北村薫・おーなり由子「月の砂漠をさばさばと」
1) 新潮社 / 四六判ハード / 1999年8月25日付初版 / 本体価格1400円 / 1999年9月5日読了

 さきちゃんとお母さん、ふたりっきりのチームメイトが織りなす鮮やかな日々の営みの物語。北村薫の簡潔且つ鋭敏な文章を、おーなり由子のさりげなくも繊細な絵が彩る。
 一章当たり、原稿用紙にして二十枚にも満たない掌編の集成である。その中に綴られているのは、主に「さきちゃん」という感受性豊かな女の子の視点による(時々「お母さん」にバトンタッチするが)生活のスケッチに過ぎない。小説で糧を得ているらしいお母さんが夜毎にさきちゃんに語り聞かせる即興の空想世界。それをさきちゃんが思いもかけないところで日常に摺り合わせては、お母さんを驚かし、歓ばせ、ちょっと胸を締め付けたりする。
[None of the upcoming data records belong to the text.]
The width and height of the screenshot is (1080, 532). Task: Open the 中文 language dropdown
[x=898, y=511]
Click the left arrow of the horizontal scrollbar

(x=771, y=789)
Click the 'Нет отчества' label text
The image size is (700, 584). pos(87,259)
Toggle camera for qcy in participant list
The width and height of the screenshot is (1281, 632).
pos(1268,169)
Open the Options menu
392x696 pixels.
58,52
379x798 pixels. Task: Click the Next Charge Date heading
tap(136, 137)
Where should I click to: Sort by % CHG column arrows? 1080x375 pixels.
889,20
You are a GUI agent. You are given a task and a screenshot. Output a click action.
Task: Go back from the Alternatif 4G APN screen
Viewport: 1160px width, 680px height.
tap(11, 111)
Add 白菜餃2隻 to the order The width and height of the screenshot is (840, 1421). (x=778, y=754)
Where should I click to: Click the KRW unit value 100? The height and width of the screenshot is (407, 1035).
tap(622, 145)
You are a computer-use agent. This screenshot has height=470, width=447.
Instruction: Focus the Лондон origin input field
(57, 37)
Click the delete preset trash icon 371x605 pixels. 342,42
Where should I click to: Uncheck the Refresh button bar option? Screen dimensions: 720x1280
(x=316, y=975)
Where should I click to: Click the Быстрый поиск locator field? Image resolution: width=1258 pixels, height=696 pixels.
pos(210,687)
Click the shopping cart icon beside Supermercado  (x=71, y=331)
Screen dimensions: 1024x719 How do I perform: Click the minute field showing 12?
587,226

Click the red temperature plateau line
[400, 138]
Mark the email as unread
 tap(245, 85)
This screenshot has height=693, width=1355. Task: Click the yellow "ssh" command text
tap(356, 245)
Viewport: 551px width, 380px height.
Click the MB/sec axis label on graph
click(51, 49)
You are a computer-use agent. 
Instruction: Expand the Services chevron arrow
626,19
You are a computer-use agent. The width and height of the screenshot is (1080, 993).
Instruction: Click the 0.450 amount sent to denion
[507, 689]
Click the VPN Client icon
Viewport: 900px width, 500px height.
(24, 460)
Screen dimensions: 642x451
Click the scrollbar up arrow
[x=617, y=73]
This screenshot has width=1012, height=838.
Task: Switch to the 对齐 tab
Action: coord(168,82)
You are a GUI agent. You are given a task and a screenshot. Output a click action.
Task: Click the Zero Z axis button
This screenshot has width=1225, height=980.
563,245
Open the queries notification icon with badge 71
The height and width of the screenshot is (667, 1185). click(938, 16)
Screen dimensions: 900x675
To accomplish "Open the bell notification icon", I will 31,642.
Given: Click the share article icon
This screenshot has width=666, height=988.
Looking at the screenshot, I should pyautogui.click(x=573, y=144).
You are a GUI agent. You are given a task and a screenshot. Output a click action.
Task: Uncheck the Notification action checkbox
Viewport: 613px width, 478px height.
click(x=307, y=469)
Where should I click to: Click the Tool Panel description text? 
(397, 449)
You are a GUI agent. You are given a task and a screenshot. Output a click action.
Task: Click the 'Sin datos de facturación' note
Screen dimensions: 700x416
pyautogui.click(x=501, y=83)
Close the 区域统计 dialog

 紙幅は全てふたりの何気ない日常を描くことに費やされ、目敏い読者なら気付くであろう父親の不在には殆ど触れられない。くまの名字が変わったことに敏感に反応し、野良猫に執着する些細な一こまにその気配を匂わせるだけ。具体的に「お父さん」という言葉が出るのはただ一度、さきちゃんが自分の名前の由来をお母さんに訊いたその拍子に思い出す、「消えていくもの」の象徴である綿菓子の挿話に、宛ら付随する形で、のみである。切ない気持ちになりながら、さきちゃんはその記憶の顛末をお母さんに訊ねたりしない。そうしてはいけないことを、彼女は識っているのである。
 語りすぎず端折りすぎず。絶妙な平衡感覚によって描かれる世界に謎も奇想もスリルもサスペンスもないけれど、勝るとも劣らぬ深く淡い感慨をもたらしてくれる。宛ら低炭酸の飲料水を口に含むような、そんな快い刺激のある佳品。